The batteries themselves pose the problem of charging, a very much longer process than filling a petrol tank. Presently there is an inadequate number of charging points. If all cars become electric there will be a requirement for many more charging points than the present number of petrol pumps because of the extra refuelling time.

There are superchargers that cut the charging time, but they reduce battery life by around 80 percent, meaning more mining and having to dispose of increasing numbers of worn out, and very toxic, batteries.

Undoubtedly, over time the technology will improve, but problems won’t disappear. Neither will congestion on already full roads.

As socialism can only be achieved by the action of the working class consciously working through all the difficulties and details that will entail, how life is organised cannot be predetermined. However, it must surely mean a qualitative change to the way life is generally lived, not just a tweaked version of the present, capitalist, society.

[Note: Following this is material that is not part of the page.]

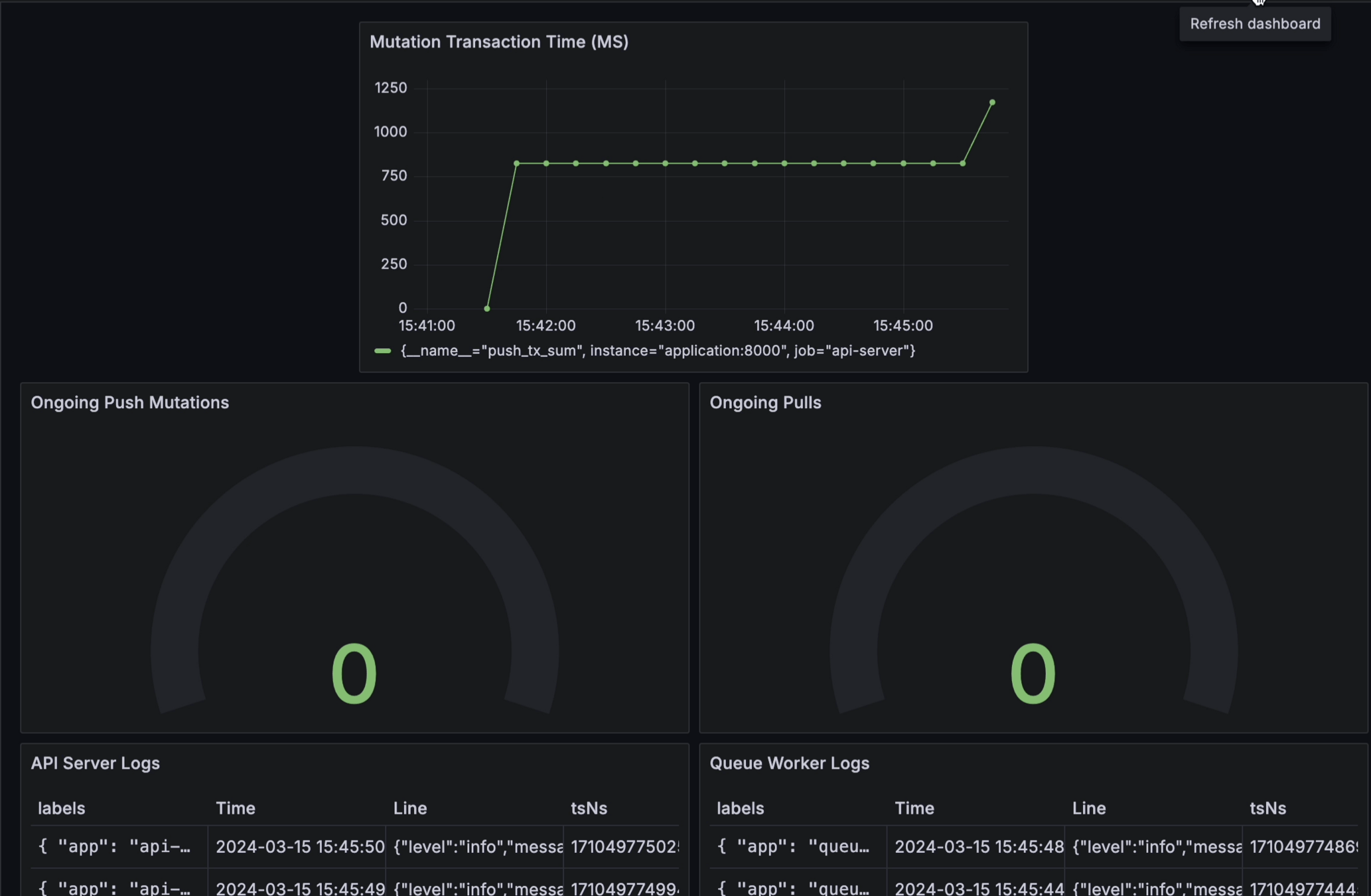Sort Queue Worker Logs by tsNs column
The image size is (1371, 896).
pyautogui.click(x=1267, y=808)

People en masse confined to slow- or non-moving traffic jams for ironically named ‘rush hours’ everyday, even in electric vehicles, cannot be a socialist aspiration. As the whole nature of work must radically be transformed by socialism there will be no need for such threats to physical and mental health to be tolerated.

The effects of climate change can at best only be minimally mitigated, if at all, by a mass switching from petrol and diesel to electricity. The automotive industry, though, will continue the propaganda blitz, advertising the freedom enhancing, high-tech status-raising qualities of electric vehicles. Distracting attention from what really drives climate change and society at present, capitalism!